Here are one VM-config:

Code:

agent: 1
bios: ovmf
bootdisk: scsi0
cores: 8
cpu: kvm64,flags=+pcid;+spec-ctrl
description: UCS Active Directory Slave DC%0A%0A- BlueSpice MediaWiki%0A- Wekan Kanbanboard
efidisk0: SSD-vmdata:vm-110-disk-0,size=1M
ide2: none,media=cdrom
memory: 5120
name: app.supertux.lan
net0: virtio=FA:8C:56:C1:BE:3C,bridge=vmbr0,firewall=1
numa: 1
onboot: 1
ostype: l26
scsi0: SSD-vmdata:vm-110-disk-1,discard=on,size=40G,ssd=1
scsi1: SSD-vmdata:vm-110-disk-2,discard=on,size=8G,ssd=1
scsihw: virtio-scsi-pci
serial0: socket
smbios1: uuid=1315bc07-3f6d-4e4c-a5eb-c6c46429e28c
sockets: 1
vga: qxl
vmgenid: 570312bc-e910-440a-adc2-33cd2cd9add2

The only way to solve this filesystemerrors was to recover the whole backup.
I have remotelogging activated. So here the kernellog from the crash. (attached)

Maybe bad kernel 5.0.21-3-pve

Thanks a lot.

wolfgang · Nov 5, 2019

Hi,
Please reboot your system and run on 5.0.21-3.
There are mad kernels in the Kernel 5.0.21-2 series.
Or more precise a bug in the ZFS module.

t.lamprecht · Nov 5, 2019

Hmm, could not reproduce here, on an Intel host with a Ubuntu 19.10 OVMF installation (I tested the kernel with some OVMF VMs, but that one was still available to just run).

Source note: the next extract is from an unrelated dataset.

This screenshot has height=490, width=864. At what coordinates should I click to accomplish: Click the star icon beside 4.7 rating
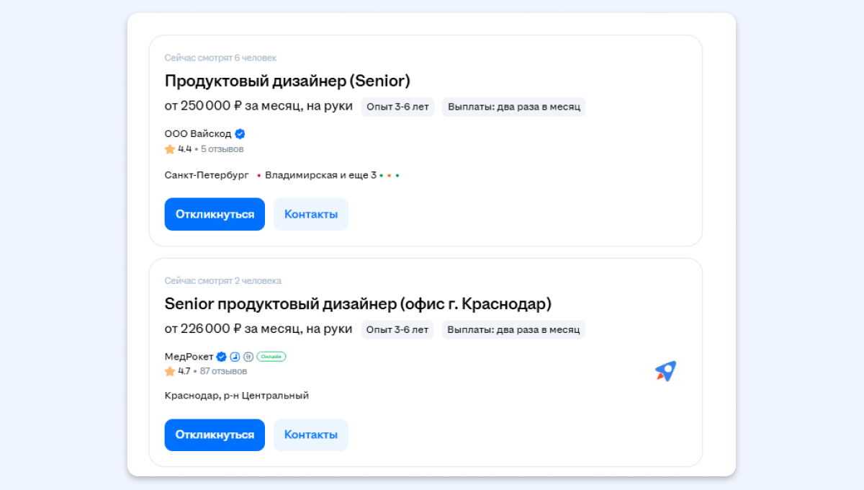point(170,371)
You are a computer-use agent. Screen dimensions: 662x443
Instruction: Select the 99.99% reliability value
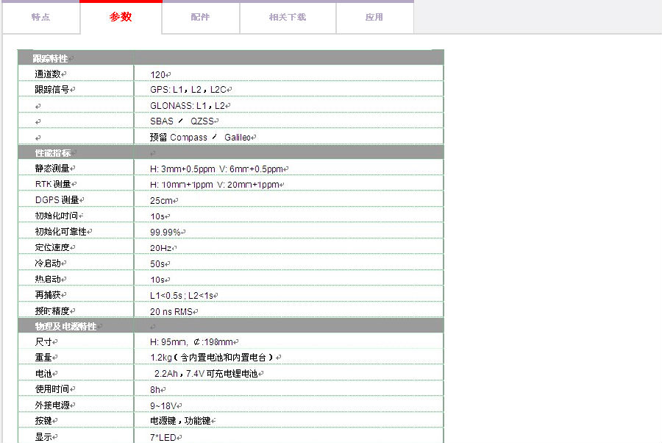point(166,232)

What I see in your log is that the error happens in the page fault code-path, and that the kernel cannot immediately allocate memory so it needs to free stuff first, possible high memory usage?

Can you tell me a bit more about the host HW?
I'll try to boot a plain Debian VM, to match your setup more closely.

t.lamprecht · Nov 5, 2019

If you use ZFS the issue could also be the following:
The data breakage could have happened when using the ZFS-problematic kernels with ABI 5.0.21-1 and 5.0.21-2, but only the reboot to a newer kernel, and thus reboot of the VM (?) made the issue show up, so while one may suspect the new kernel, it could have been the previous one and just a side-effect of kernel-update related reboot. An educate guess, only valid in the case the host really uses ZFS.

fireon · Nov 6, 2019

t.lamprecht said:
If you use ZFS the issue could also be the following:
The data breakage could have happened when using the ZFS-problematic kernels with ABI 5.0.21-1 and 5.0.21-2, but only the reboot to a newer kernel, and thus reboot of the VM (?) made the issue show up, so while one may suspect the new kernel, it could have been the previous one and just a side-effect of kernel-update related reboot. An educate guess, only valid in the case the host really uses ZFS.

Very strange...

Hello all, and thanks for the reply. On the hostmachine i had high memoryusage @the first crash, yes. I have no swap but zram. Normaly this should not be a problem (have this a long time), because if mem needed the hostkernel releases that. But @the second crash after reboot with the kernel 5.0.21-3 one VM (was repaired before) crashed again after some minutes another VM, and at this time there was no hight memory usage.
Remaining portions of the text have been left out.